* [Testo da leggere]
####################
La poesia dopo il diluvio. Molte domande, quasi nessuna risposta Stampa
Aree tematiche - Dopo il diluvio: discorsi su letteratura e arti
Venerdì 13 Luglio 2012 00:00

di Paolo Rabissi

Analisi critica su alcuni aspetti della poesia contemporanea.

A critical analysis of some aspects of Italian contemporary poetry.

Kritische Analyse über einige Aspekte der italienischen zeitgenössischen Lyrik.

1) Molte domande

Dice Franco Romanò, parafrasando Jameson, che in fondo quello che noi nelle pagine di Overleft abbiamo indicato col termine di diluvio – riferendoci alla produzione poetica e letteraria dagli anni sessanta ad oggi - è anch'esso un'utopia che non si realizza mai del tutto. In che senso possiamo usare questa espressione così paradossale per quel fenomeno cui assistiamo ormai da più decenni e al quale siamo legati in mille modi e che, per quanto ci riguarda, consiste nella proliferazione di scritture (mi riferisco essenzialmente alla poesia) che non possiamo non definire poetiche ma che tuttavia sembrano trovare consistenza unicamente nel proprio individuale e unico percorso di talento più o meno grande?
####################
[Voci di dati]
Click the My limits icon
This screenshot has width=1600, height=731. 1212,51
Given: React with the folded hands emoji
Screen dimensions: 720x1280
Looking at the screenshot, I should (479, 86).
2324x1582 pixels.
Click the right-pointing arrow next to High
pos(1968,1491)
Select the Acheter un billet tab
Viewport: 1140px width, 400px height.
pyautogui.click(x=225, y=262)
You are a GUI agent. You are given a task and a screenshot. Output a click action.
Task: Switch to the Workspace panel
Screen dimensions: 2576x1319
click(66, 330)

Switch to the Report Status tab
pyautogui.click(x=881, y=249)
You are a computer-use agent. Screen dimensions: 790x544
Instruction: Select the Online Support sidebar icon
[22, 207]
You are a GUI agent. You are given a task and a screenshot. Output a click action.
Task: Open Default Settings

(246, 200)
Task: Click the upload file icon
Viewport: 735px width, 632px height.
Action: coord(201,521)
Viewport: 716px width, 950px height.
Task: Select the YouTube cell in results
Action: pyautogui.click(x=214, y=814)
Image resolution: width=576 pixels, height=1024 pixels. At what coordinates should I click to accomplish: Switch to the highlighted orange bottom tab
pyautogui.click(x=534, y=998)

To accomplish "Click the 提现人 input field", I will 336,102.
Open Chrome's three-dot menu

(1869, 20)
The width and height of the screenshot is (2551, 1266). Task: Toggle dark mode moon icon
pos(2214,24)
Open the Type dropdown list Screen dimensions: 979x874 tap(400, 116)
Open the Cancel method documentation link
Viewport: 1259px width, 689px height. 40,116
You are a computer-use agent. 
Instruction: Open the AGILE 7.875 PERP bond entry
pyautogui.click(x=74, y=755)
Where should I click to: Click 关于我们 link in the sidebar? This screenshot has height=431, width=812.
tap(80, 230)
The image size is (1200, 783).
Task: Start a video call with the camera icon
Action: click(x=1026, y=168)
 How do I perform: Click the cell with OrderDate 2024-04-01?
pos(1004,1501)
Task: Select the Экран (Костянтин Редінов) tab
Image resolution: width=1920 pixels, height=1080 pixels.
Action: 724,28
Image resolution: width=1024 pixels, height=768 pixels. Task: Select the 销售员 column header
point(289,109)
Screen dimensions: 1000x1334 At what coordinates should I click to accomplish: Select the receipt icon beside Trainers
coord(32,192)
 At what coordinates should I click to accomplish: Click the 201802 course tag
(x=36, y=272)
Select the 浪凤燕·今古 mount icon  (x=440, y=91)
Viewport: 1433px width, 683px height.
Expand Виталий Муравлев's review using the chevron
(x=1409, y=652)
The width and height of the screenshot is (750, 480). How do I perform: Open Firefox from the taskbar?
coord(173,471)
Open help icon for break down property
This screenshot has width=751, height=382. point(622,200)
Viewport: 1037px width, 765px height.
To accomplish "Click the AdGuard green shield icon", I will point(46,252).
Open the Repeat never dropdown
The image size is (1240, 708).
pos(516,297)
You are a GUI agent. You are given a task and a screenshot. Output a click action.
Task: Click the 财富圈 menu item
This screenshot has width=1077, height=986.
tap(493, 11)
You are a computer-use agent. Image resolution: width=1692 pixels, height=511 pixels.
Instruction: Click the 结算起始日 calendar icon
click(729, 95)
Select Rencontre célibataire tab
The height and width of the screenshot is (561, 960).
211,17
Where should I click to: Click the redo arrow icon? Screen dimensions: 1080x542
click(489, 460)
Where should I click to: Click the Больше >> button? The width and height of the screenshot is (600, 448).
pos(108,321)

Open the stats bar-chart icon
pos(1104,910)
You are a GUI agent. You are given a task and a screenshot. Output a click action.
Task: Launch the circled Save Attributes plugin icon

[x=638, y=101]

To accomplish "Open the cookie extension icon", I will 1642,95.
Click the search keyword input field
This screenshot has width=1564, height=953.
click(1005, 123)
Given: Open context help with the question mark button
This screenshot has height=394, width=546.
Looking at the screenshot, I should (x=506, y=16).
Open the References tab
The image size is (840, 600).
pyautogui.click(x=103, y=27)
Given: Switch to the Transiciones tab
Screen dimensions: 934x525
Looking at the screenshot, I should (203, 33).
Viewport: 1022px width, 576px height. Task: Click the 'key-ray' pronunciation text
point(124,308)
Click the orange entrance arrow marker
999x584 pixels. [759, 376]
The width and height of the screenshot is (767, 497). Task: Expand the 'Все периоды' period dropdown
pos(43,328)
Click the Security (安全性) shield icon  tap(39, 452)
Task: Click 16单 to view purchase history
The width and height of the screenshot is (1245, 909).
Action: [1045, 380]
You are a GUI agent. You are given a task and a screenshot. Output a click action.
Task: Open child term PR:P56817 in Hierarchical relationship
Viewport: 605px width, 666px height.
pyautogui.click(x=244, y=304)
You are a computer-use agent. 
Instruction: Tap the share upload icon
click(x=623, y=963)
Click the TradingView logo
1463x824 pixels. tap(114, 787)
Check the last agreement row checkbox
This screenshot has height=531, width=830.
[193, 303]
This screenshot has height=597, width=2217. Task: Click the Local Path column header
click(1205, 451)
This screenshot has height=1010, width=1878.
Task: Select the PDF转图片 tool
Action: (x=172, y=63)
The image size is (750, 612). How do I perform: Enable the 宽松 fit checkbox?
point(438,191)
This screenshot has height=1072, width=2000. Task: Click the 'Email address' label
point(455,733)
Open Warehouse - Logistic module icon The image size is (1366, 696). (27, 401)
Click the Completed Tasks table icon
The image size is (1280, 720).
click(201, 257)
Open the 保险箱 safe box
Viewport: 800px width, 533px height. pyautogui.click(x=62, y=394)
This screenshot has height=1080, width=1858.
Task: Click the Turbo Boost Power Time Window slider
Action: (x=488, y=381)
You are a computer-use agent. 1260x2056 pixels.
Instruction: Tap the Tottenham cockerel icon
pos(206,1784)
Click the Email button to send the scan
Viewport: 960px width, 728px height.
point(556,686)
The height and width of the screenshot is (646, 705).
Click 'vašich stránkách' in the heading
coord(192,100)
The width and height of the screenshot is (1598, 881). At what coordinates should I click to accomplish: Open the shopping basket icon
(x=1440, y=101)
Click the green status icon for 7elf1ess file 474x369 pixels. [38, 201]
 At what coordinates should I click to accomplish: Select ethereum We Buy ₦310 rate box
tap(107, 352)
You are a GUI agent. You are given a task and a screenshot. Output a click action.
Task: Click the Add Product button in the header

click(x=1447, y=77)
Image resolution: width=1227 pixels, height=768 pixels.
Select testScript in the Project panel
####################
* [Consegna 1]
Elenca tutte le persone nominate nell'articolo sulla poesia dopo il diluvio.
* [Consegna 2]
Rispondi a queste domande sull'articolo sulla poesia dopo il diluvio.
(a) In quale giorno è stato pubblicato?
(b) In quale area tematica è inserito?
(c) A quale produzione si riferisce il termine "diluvio" usato nelle pagine di Overleft?
* [Consegna 3]
Trascrivi dall'articolo sulla poesia dopo il diluvio il passo che comincia con "di Paolo Rabissi" e prosegue fino a "italienischen zeitgenössischen Lyrik.".

* [Risposta 1]
Paolo Rabissi
Franco Romanò
Jameson

* [Risposta 2]
(a) Venerdì 13 luglio 2012.
(b) "Dopo il diluvio: discorsi su letteratura e arti".
(c) Alla produzione poetica e letteraria dagli anni sessanta ad oggi.

* [Risposta 3]
di Paolo Rabissi

Analisi critica su alcuni aspetti della poesia contemporanea.

A critical analysis of some aspects of Italian contemporary poetry.

Kritische Analyse über einige Aspekte der italienischen zeitgenössischen Lyrik.